Insolvency Proceedings in KSA
- In February 2019, the Commercial Court in Dammam, KSA granted an application by Maan and Saad to commence a "financial reorganisation" procedure pursuant to Chapter 4 of KSA Bankruptcy Regulation (the "KSA Reorganisation Proceedings"). The claimants (pursuant to a direction from Certificateholders together holding just over 30% of the Certificates) are participating in the KSA Reorganisation Proceedings.
- The purpose of the KSA Reorganisation Proceedings is to enable debtors to come to arrangements with their creditors under the supervision of a trustee in bankruptcy and the KSA Commercial Court. The key to the process is a proposal for a scheme that must be approved by a two-thirds by value majority of creditors and then ratified by the court. Upon successful implementation of a scheme, if the proposal is ratified, the debtor can return to managing its affairs without supervision. In the meantime, the debtor's affairs are in practice under the control of the trustee in bankruptcy.
- Creditors are required to submit their claims (which may, but need not, be based on a judgment) to the trustee in bankruptcy, who may either accept or reject them. His decision is subject to review by the KSA Commercial Court.
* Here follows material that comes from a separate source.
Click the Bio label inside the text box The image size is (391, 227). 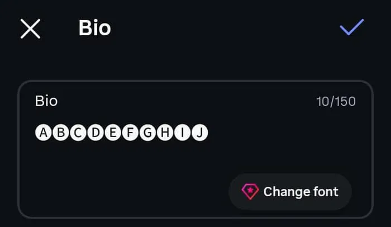click(x=46, y=101)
- A proposal may only be submitted once a list of creditors' claims has been finally determined (including, where necessary, by the KSA Commercial Court or on appeal to the KSA Court of Appeal).
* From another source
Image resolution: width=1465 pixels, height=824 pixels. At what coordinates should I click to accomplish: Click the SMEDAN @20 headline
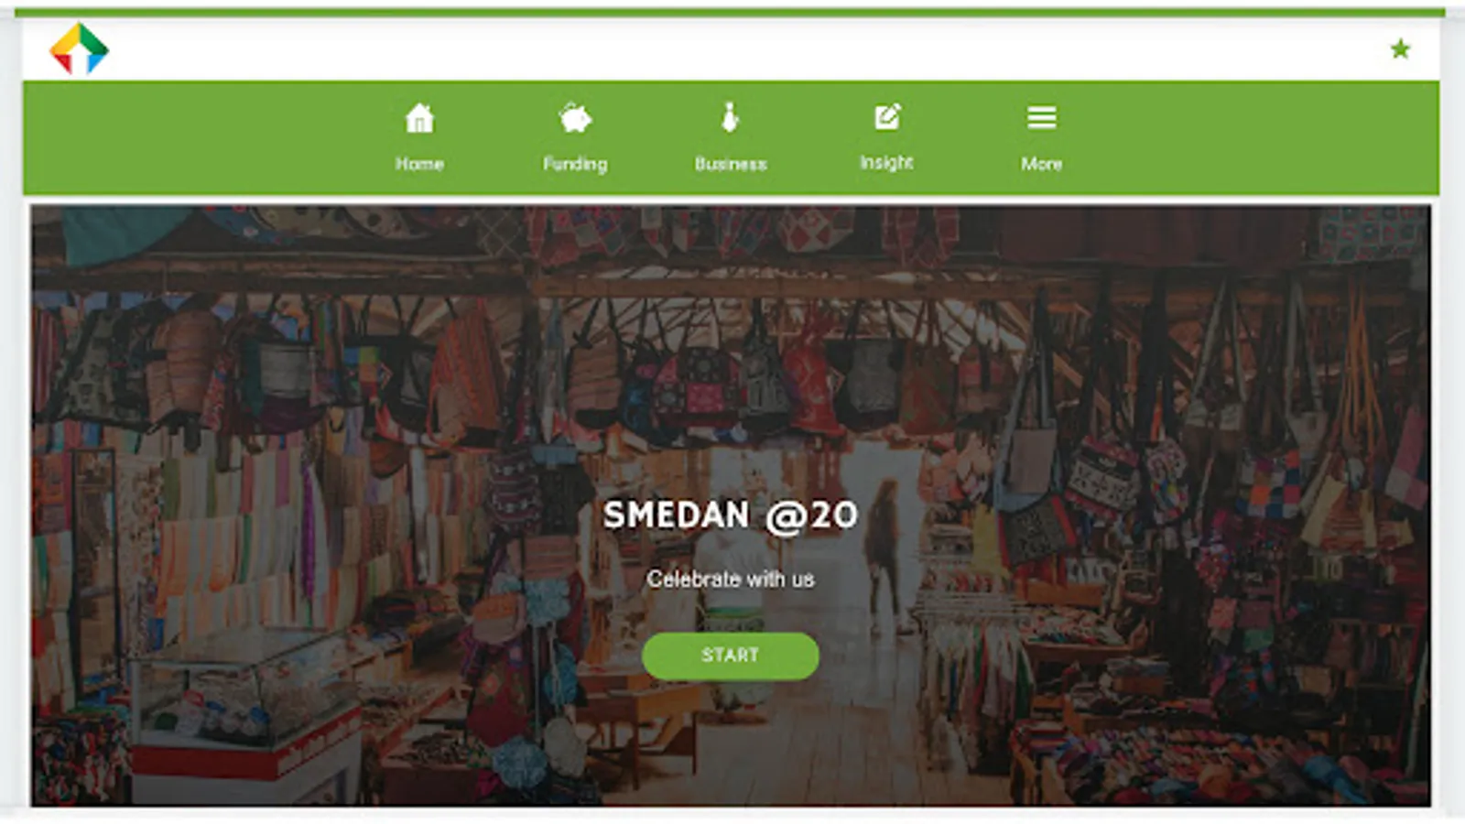point(731,515)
- If a proposal is rejected by creditors, or is not endorsed by the KSA Commercial Court, that Court may order a liquidation procedure.
- The claimants submitted claims in the KSA Reorganisation Proceedings for Saad and Maan in the spring of 2019. On 9 September 2019 the trustee in bankruptcy rejected those claims. The claimants applied to the KSA Commercial Court, which on 25 December 2019 rejected the claimants' objection to the trustee in bankruptcy's decision. The claimants, along with several other potential creditors, appealed that decision to the KSA Court of Appeal which, on 24 March 2021, rejected the KSA Commercial Court's judgment and directed the KSA Commercial Court to direct the trustee in bankruptcy to reconsider the claims of all creditors.
- On 8 July 2021, the trustee in bankruptcy contacted the claimants' representatives in KSA ("SaudiLegal"), indicating his preliminary recommendation to reject Citi's claim. On 11 July 2021, the trustee in bankruptcy indicated his preliminary recommendation also to reject Golden Belt's claim.
- In the meantime, discussions were continuing between "Reemas" – a financial consulting firm acting for Saad and Maan in relation to the financial restructuring process – and a Mr Faisal Baassiri ("Mr Baassiri") – a lawyer acting in the KSA for the three Certificateholders who have instructed the claimants to pursue claims in the KSA Reorganisation Proceedings. These discussions, aimed at a potential settlement among the parties, commenced in May 2019 and culminated in a draft settlement agreement dated 1 July 2021.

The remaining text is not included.